WRITTEN INSTRUCTION: Can you copy out every one of the records below line for line, without changing a single character?

┏━━

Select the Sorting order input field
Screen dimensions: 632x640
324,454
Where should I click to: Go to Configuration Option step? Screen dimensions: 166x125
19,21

┗━━

WRITTEN ANSWER:
Select the Sorting order input field
Screen dimensions: 632x640
324,454
Where should I click to: Go to Configuration Option step? Screen dimensions: 166x125
19,21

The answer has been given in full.